* [Exercise instructions]:
Copy the rows below word for word, leaving out the pictures.

····················

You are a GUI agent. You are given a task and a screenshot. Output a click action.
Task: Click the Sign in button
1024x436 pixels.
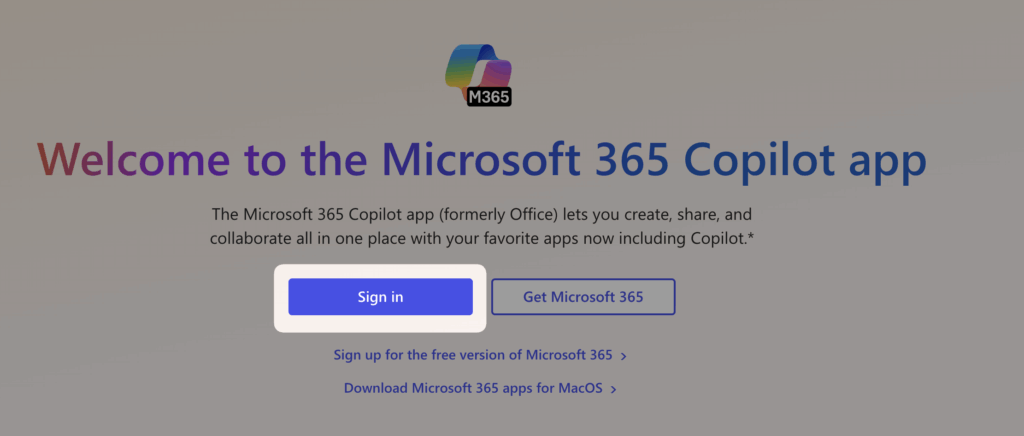380,297
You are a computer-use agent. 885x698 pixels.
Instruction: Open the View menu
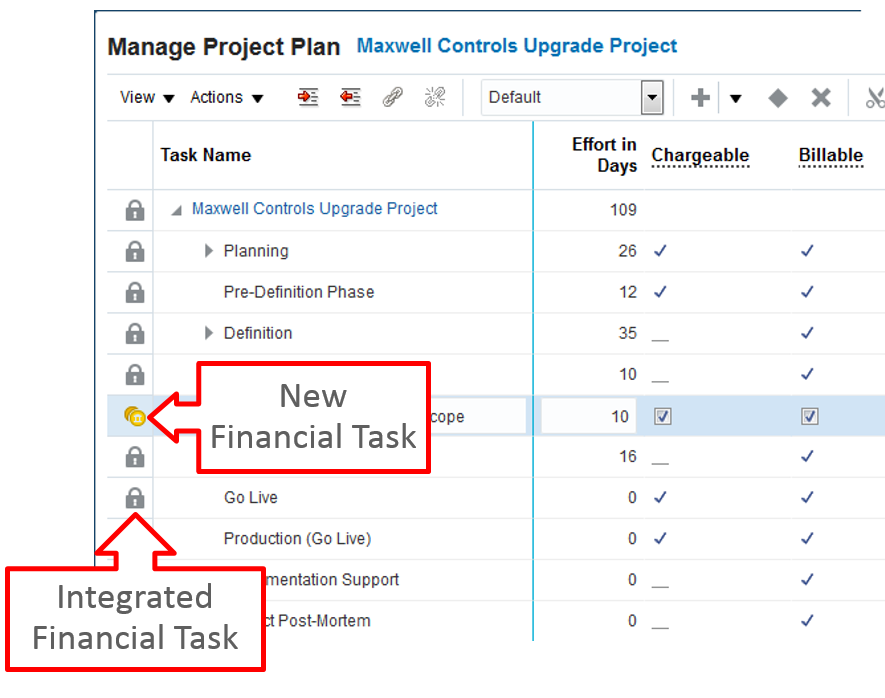pos(147,98)

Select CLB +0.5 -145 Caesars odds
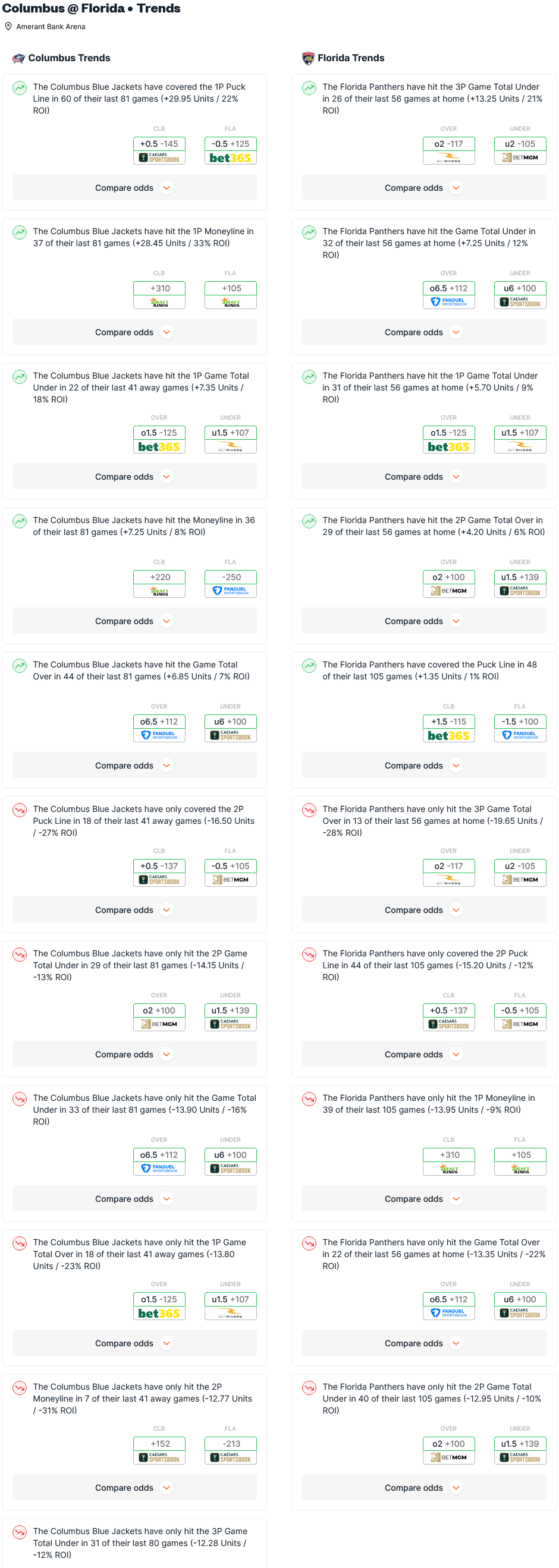[159, 150]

····················

* [Task solution]:
You are a GUI agent. You are given a task and a screenshot. Output a click action.
Task: Click the Sign in button
1024x436 pixels.
380,297
You are a computer-use agent. 885x698 pixels.
Instruction: Open the View menu
pos(147,98)

Select CLB +0.5 -145 Caesars odds
[159, 150]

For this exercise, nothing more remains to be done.